• _EXERCISE DIRECTIONS_
Could you carry over the rows below, starting at the first one and ending at the line that contains "Check the box", with the requests included and 69 added to every coordinate in the answers?
***** RECORDS SHOWN *****
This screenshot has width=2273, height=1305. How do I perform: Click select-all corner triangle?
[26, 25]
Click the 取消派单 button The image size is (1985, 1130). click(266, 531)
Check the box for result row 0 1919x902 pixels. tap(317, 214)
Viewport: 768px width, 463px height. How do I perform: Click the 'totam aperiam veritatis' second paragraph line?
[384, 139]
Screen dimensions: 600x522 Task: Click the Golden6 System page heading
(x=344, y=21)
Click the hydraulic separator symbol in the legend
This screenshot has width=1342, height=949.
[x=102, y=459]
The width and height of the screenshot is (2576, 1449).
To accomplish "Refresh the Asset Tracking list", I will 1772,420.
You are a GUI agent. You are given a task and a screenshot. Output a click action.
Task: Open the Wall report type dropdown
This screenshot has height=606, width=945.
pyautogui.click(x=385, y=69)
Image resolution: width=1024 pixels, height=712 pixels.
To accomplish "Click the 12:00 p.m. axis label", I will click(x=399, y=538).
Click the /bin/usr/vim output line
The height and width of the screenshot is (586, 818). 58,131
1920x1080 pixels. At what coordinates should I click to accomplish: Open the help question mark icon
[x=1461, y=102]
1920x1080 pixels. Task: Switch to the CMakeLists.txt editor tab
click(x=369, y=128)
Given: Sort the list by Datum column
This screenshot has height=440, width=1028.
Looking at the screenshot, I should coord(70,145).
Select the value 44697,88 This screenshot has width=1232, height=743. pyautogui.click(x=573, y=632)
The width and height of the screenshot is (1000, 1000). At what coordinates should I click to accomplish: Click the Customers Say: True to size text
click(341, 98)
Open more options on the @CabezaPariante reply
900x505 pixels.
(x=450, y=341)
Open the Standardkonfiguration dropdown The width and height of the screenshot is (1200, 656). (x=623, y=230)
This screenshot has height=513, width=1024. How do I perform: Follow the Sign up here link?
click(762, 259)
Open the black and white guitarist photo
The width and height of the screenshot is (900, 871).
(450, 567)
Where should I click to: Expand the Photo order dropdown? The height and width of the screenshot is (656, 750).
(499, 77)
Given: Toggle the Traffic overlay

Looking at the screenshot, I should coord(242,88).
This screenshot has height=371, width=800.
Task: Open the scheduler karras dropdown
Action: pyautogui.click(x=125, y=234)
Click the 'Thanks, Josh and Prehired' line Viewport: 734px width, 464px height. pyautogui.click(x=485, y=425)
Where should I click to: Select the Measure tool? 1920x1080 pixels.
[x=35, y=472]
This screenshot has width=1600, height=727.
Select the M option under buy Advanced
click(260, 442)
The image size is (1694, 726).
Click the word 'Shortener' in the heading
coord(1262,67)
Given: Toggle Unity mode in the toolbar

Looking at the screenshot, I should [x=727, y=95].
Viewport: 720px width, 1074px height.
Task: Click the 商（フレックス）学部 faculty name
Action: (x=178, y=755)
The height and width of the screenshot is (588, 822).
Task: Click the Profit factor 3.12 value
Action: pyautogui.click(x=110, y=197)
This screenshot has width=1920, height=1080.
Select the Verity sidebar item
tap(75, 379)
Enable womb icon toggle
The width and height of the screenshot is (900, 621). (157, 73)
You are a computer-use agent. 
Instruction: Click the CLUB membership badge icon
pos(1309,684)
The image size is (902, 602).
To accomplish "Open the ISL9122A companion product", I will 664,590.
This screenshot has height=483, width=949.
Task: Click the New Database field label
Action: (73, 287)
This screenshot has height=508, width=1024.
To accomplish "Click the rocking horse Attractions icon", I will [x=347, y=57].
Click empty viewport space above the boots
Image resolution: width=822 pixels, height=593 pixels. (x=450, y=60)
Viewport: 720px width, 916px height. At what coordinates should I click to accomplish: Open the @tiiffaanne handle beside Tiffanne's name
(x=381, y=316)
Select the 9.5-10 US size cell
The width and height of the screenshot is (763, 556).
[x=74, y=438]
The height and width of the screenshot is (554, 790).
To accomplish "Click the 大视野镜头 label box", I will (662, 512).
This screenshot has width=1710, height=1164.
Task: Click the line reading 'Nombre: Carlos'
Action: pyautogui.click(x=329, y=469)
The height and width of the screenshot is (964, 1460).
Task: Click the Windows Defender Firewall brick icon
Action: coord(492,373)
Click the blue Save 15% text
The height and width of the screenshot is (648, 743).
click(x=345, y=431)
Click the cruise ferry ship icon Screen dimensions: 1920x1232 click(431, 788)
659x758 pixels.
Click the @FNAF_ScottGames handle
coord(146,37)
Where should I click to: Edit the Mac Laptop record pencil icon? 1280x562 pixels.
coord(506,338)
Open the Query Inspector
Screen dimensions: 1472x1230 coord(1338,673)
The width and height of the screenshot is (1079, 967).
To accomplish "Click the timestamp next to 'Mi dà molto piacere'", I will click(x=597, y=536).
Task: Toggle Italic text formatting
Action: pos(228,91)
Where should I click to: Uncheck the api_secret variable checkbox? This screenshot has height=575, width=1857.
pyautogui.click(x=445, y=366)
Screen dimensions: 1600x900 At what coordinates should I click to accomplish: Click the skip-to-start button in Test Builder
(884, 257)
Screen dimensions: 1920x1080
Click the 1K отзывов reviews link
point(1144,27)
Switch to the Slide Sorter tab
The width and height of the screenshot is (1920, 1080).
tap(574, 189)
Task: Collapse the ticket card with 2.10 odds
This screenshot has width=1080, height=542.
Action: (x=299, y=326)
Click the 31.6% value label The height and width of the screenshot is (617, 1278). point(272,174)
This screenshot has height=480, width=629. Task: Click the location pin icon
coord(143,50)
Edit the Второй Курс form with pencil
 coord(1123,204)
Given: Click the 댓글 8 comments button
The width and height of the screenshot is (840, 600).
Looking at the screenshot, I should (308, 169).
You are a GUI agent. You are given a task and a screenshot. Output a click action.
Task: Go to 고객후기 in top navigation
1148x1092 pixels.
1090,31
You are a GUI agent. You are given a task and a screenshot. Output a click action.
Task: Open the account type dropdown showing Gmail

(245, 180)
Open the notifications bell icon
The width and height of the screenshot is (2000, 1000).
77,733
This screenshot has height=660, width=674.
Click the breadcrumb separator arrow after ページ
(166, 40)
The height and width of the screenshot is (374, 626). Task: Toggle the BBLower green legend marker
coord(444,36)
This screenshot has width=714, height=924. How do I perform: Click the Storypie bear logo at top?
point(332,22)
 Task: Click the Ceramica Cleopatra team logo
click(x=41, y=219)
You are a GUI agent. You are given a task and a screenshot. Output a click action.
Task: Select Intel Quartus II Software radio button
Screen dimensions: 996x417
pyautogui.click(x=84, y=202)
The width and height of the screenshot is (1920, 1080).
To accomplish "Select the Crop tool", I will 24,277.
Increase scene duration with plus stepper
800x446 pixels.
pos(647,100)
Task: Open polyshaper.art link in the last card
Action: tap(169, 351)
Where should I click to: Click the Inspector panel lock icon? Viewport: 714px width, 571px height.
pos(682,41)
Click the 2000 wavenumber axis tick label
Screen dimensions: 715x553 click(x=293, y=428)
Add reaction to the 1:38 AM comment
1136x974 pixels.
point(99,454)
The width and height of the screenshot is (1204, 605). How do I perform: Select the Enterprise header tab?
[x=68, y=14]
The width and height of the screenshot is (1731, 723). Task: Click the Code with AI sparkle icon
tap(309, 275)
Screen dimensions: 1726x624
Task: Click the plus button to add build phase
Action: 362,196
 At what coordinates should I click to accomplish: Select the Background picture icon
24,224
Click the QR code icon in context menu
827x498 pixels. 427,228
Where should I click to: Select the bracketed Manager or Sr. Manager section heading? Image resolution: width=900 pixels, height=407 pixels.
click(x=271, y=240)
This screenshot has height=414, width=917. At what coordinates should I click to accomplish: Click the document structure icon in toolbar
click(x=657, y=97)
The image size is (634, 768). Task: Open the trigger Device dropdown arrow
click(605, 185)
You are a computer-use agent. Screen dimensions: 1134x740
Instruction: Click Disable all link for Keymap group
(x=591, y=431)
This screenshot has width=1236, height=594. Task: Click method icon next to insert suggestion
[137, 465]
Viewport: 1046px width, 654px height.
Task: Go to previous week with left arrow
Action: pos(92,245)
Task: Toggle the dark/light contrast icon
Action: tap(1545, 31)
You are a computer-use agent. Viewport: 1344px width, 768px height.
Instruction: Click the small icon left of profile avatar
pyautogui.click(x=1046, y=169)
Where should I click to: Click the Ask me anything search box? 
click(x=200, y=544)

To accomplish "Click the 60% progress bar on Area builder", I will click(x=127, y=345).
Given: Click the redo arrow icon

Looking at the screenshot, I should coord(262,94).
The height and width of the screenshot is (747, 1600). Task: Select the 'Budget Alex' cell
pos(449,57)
*****
• _SOLUTION TO THE PROBLEM_
This screenshot has width=2273, height=1305. How do I perform: Click select-all corner triangle?
[95, 94]
Click the 取消派单 button The image size is (1985, 1130). click(335, 600)
Check the box for result row 0 1919x902 pixels. tap(386, 283)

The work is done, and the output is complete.